[[ Data records, beginning ]]

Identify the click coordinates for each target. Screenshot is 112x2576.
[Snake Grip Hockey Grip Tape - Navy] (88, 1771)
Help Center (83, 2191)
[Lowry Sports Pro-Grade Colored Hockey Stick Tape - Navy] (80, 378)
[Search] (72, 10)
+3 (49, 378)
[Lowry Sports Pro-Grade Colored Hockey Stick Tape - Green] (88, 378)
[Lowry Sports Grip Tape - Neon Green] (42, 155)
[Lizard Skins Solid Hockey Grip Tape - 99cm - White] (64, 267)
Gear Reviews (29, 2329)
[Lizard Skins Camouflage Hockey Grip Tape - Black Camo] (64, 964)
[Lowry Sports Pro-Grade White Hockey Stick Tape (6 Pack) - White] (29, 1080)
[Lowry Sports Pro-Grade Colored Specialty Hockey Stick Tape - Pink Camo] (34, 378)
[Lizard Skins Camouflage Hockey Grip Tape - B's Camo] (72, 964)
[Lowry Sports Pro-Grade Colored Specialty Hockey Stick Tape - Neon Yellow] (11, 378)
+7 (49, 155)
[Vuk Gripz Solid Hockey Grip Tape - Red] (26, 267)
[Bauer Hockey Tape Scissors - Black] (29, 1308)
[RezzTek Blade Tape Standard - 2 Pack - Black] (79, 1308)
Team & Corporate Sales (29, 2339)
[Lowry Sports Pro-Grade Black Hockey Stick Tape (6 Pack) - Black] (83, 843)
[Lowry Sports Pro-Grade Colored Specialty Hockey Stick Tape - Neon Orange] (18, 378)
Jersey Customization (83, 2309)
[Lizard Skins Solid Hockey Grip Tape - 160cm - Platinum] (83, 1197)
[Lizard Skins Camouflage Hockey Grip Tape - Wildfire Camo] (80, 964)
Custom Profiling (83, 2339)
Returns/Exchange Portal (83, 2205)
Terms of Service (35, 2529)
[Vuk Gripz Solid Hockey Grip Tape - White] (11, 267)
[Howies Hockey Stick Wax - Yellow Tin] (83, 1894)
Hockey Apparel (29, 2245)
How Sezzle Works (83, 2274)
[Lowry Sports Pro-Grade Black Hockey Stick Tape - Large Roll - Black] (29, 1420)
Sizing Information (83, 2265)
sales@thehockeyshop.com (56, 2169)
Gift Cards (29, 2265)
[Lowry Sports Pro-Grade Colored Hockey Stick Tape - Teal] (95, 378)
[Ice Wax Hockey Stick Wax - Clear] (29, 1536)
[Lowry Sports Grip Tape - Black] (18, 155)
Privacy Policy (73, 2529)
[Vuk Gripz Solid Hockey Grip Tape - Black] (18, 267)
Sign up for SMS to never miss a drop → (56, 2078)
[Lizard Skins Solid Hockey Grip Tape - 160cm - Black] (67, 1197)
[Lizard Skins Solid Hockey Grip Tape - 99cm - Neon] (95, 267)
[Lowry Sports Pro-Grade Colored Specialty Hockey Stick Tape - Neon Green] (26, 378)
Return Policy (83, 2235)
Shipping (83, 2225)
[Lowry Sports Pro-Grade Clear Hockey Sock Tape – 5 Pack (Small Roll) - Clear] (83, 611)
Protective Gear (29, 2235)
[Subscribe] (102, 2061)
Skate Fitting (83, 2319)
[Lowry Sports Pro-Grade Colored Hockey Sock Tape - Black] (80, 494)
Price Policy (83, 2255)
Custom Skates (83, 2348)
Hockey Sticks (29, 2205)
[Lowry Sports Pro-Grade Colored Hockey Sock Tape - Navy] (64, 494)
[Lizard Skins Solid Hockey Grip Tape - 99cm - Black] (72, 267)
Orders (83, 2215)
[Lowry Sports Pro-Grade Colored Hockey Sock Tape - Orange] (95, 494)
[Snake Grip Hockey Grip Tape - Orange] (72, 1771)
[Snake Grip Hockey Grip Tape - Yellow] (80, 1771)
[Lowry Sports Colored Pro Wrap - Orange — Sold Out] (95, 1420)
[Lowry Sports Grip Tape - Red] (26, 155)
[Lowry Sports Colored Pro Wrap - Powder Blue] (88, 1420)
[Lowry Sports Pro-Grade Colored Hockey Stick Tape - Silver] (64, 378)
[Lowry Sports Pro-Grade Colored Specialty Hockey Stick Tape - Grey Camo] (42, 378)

[[ Data records, end ]]

> _The problem_:
What you return should be exactly the lines above, starting at the one with "Yellow] (11, 378)" and ending at the one with "Orders (83, 2215)", and nothing else.

> _Problem solution_:
[Lowry Sports Pro-Grade Colored Specialty Hockey Stick Tape - Neon Yellow] (11, 378)
+7 (49, 155)
[Vuk Gripz Solid Hockey Grip Tape - Red] (26, 267)
[Bauer Hockey Tape Scissors - Black] (29, 1308)
[RezzTek Blade Tape Standard - 2 Pack - Black] (79, 1308)
Team & Corporate Sales (29, 2339)
[Lowry Sports Pro-Grade Black Hockey Stick Tape (6 Pack) - Black] (83, 843)
[Lowry Sports Pro-Grade Colored Specialty Hockey Stick Tape - Neon Orange] (18, 378)
Jersey Customization (83, 2309)
[Lizard Skins Solid Hockey Grip Tape - 160cm - Platinum] (83, 1197)
[Lizard Skins Camouflage Hockey Grip Tape - Wildfire Camo] (80, 964)
Custom Profiling (83, 2339)
Returns/Exchange Portal (83, 2205)
Terms of Service (35, 2529)
[Vuk Gripz Solid Hockey Grip Tape - White] (11, 267)
[Howies Hockey Stick Wax - Yellow Tin] (83, 1894)
Hockey Apparel (29, 2245)
How Sezzle Works (83, 2274)
[Lowry Sports Pro-Grade Black Hockey Stick Tape - Large Roll - Black] (29, 1420)
Sizing Information (83, 2265)
sales@thehockeyshop.com (56, 2169)
Gift Cards (29, 2265)
[Lowry Sports Pro-Grade Colored Hockey Stick Tape - Teal] (95, 378)
[Ice Wax Hockey Stick Wax - Clear] (29, 1536)
[Lowry Sports Grip Tape - Black] (18, 155)
Privacy Policy (73, 2529)
[Vuk Gripz Solid Hockey Grip Tape - Black] (18, 267)
Sign up for SMS to never miss a drop → (56, 2078)
[Lizard Skins Solid Hockey Grip Tape - 160cm - Black] (67, 1197)
[Lizard Skins Solid Hockey Grip Tape - 99cm - Neon] (95, 267)
[Lowry Sports Pro-Grade Colored Specialty Hockey Stick Tape - Neon Green] (26, 378)
Return Policy (83, 2235)
Shipping (83, 2225)
[Lowry Sports Pro-Grade Clear Hockey Sock Tape – 5 Pack (Small Roll) - Clear] (83, 611)
Protective Gear (29, 2235)
[Subscribe] (102, 2061)
Skate Fitting (83, 2319)
[Lowry Sports Pro-Grade Colored Hockey Sock Tape - Black] (80, 494)
Price Policy (83, 2255)
Custom Skates (83, 2348)
Hockey Sticks (29, 2205)
[Lowry Sports Pro-Grade Colored Hockey Sock Tape - Navy] (64, 494)
[Lizard Skins Solid Hockey Grip Tape - 99cm - Black] (72, 267)
Orders (83, 2215)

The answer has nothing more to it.